Topology and Energy Aware Approximate Algorithm for QoS-based Resource Slicing in 5G Core Networks

This paper proposes a multi-objective optimization framework for network function virtualization (NFV) resource assignment in 5G core networks, targeting the minimization of both resource cost and server energy consumption subject to stringent quality of service (QoS) constraints for diverse services. This problem considers the assignment of CPU and bandwidth resources to servers and links, subject to network resource constraints. Given the dynamic nature of 5G core networks, where bandwidth and CPU processing demands fluctuate due to time-varying demand, user mobility, diverse QoS requirements, potential link failures, server outages, and the coexistence of multiple virtual networks (VNs), a dynamic resource assignment strategy is adopted in this work as opposed to static approaches in previous works.

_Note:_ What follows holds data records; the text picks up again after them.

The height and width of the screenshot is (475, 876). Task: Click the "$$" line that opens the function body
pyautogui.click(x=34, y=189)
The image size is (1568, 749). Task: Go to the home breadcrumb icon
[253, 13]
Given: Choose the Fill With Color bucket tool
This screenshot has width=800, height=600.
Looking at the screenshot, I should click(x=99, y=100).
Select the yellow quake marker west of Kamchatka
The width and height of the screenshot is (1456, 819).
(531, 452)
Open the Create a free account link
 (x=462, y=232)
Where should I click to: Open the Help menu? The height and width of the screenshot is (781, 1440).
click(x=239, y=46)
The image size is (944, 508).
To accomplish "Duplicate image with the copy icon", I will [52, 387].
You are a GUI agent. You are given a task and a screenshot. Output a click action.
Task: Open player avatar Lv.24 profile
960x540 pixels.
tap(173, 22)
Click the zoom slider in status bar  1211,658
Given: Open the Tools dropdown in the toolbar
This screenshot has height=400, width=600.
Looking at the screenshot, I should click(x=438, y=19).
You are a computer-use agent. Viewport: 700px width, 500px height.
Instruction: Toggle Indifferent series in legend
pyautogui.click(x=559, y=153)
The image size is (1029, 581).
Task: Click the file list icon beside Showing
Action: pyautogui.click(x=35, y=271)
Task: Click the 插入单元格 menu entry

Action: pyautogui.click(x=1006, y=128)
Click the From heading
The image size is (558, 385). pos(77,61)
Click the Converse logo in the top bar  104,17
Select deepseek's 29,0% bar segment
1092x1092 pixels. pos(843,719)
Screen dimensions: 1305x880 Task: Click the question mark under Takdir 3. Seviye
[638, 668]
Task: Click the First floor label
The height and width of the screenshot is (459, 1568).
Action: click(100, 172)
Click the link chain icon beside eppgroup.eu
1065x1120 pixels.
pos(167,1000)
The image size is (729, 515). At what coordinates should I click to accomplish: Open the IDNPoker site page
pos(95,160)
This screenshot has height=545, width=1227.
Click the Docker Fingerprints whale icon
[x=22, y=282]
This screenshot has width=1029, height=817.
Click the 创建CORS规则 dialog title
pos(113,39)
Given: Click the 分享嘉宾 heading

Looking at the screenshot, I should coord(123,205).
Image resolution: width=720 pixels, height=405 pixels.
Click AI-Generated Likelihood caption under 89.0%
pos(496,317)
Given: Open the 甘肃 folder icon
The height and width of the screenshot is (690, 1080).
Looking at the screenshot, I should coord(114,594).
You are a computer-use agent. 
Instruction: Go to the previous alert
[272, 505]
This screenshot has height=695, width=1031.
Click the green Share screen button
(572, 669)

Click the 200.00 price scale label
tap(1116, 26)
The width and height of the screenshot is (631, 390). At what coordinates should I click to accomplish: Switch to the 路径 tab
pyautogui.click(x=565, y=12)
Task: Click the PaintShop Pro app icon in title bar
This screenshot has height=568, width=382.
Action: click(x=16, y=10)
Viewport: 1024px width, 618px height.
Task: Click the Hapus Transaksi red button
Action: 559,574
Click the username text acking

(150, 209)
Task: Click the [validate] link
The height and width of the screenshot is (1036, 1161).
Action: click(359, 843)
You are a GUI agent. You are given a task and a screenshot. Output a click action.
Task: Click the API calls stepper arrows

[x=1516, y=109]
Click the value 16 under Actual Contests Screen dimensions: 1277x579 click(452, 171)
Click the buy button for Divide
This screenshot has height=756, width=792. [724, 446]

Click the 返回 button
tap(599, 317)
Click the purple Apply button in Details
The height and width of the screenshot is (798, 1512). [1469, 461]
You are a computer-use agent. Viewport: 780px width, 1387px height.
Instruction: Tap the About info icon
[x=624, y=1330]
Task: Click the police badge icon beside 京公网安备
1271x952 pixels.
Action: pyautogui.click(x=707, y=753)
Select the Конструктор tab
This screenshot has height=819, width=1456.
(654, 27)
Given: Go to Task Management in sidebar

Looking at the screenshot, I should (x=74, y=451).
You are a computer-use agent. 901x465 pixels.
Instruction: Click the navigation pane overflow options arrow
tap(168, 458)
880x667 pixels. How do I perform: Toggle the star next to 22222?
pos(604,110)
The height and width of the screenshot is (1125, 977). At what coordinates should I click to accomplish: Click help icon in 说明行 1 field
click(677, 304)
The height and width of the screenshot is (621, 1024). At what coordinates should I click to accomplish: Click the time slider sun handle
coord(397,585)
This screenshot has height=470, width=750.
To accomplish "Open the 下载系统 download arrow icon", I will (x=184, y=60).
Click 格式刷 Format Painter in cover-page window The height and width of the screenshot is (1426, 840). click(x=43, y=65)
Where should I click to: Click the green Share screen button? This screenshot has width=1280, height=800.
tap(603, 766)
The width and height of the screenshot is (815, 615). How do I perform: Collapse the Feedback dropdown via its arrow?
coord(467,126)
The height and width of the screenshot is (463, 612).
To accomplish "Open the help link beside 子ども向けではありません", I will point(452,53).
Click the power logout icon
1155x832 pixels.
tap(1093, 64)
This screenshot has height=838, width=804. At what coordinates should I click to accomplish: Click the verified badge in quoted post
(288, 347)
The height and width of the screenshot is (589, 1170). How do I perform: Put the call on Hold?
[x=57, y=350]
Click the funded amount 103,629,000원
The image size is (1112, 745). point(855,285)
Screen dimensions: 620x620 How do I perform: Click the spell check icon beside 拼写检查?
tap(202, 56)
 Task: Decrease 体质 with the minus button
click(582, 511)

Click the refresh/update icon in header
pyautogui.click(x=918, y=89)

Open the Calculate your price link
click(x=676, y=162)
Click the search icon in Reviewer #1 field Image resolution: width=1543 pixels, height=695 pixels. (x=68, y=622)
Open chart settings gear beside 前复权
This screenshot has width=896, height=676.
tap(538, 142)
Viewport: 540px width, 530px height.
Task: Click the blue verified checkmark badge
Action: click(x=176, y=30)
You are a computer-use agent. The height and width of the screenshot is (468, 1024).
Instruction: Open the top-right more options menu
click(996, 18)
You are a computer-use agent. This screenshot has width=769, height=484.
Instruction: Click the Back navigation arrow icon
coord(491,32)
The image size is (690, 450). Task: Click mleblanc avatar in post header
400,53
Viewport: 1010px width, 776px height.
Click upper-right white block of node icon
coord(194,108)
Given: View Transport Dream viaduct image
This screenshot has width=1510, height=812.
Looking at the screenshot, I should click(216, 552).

The majorization-minimization approach is used to handle the resulting mixed integer nonlinear programming problem, and an approximation-based algorithm for core network resource assignment (ACNRA) with an affordable computational complexity is proposed. The simulation results demonstrate the effectiveness of the proposed algorithm in reducing both network resource costs and server energy consumption. Statistical analysis of these results shows that our proposed method outperforms benchmark algorithms, achieving average reductions of 5.92% and 10.28% in resource cost, and 5.43% and 10.10% in energy consumption.